• GIVEN EXERCISE
Update the items below by replacing "At what coordinates should I click to accomplish" with "Which point should I click to complete" wherever it occurs, leaving every other line unchanged.

• DATA
__________

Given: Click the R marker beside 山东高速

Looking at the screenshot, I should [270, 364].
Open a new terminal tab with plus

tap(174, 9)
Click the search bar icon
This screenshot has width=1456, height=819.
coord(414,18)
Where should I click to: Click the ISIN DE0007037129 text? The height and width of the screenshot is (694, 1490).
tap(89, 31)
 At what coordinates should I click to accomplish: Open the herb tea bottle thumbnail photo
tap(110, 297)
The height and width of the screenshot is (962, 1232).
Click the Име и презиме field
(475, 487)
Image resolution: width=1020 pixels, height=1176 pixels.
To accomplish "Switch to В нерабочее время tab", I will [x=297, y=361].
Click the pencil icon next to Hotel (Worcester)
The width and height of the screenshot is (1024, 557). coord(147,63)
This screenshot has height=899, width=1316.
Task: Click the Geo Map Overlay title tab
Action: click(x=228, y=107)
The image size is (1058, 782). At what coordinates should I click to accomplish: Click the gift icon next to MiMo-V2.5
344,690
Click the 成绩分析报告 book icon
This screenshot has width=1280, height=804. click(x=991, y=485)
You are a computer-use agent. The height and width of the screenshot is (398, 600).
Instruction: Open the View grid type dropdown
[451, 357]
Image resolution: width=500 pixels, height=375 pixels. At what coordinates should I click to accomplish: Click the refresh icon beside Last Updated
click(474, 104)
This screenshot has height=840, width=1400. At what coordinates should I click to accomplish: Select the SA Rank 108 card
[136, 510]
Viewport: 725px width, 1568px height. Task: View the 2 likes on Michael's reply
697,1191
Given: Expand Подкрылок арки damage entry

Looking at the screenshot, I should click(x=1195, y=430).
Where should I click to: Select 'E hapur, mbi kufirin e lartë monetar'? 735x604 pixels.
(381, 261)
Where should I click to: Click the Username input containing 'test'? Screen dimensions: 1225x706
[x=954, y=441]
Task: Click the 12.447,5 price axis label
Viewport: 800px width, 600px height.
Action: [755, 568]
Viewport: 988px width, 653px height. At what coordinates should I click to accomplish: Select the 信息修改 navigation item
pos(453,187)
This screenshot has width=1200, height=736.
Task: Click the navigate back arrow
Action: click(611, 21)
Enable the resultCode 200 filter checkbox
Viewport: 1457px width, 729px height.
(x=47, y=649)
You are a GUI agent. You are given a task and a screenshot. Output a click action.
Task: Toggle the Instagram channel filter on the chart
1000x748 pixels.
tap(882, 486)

__________

• PROBLEM SOLUTION
Given: Click the R marker beside 山东高速

Looking at the screenshot, I should [270, 364].
Open a new terminal tab with plus

tap(174, 9)
Click the search bar icon
This screenshot has width=1456, height=819.
coord(414,18)
Where should I click to: Click the ISIN DE0007037129 text? The height and width of the screenshot is (694, 1490).
tap(89, 31)
 Which point should I click to complete: Open the herb tea bottle thumbnail photo
tap(110, 297)
The height and width of the screenshot is (962, 1232).
Click the Име и презиме field
(475, 487)
Image resolution: width=1020 pixels, height=1176 pixels.
To accomplish "Switch to В нерабочее время tab", I will [x=297, y=361].
Click the pencil icon next to Hotel (Worcester)
The width and height of the screenshot is (1024, 557). coord(147,63)
This screenshot has height=899, width=1316.
Task: Click the Geo Map Overlay title tab
Action: click(x=228, y=107)
The image size is (1058, 782). Which point should I click to complete: Click the gift icon next to MiMo-V2.5
344,690
Click the 成绩分析报告 book icon
This screenshot has width=1280, height=804. click(x=991, y=485)
You are a computer-use agent. The height and width of the screenshot is (398, 600).
Instruction: Open the View grid type dropdown
[451, 357]
Image resolution: width=500 pixels, height=375 pixels. Which point should I click to complete: Click the refresh icon beside Last Updated
click(474, 104)
This screenshot has height=840, width=1400. Which point should I click to complete: Select the SA Rank 108 card
[136, 510]
Viewport: 725px width, 1568px height. Task: View the 2 likes on Michael's reply
697,1191
Given: Expand Подкрылок арки damage entry

Looking at the screenshot, I should click(x=1195, y=430).
Where should I click to: Select 'E hapur, mbi kufirin e lartë monetar'? 735x604 pixels.
(381, 261)
Where should I click to: Click the Username input containing 'test'? Screen dimensions: 1225x706
[x=954, y=441]
Task: Click the 12.447,5 price axis label
Viewport: 800px width, 600px height.
Action: [755, 568]
Viewport: 988px width, 653px height. Which point should I click to complete: Select the 信息修改 navigation item
pos(453,187)
This screenshot has width=1200, height=736.
Task: Click the navigate back arrow
Action: click(611, 21)
Enable the resultCode 200 filter checkbox
Viewport: 1457px width, 729px height.
(x=47, y=649)
You are a GUI agent. You are given a task and a screenshot. Output a click action.
Task: Toggle the Instagram channel filter on the chart
1000x748 pixels.
tap(882, 486)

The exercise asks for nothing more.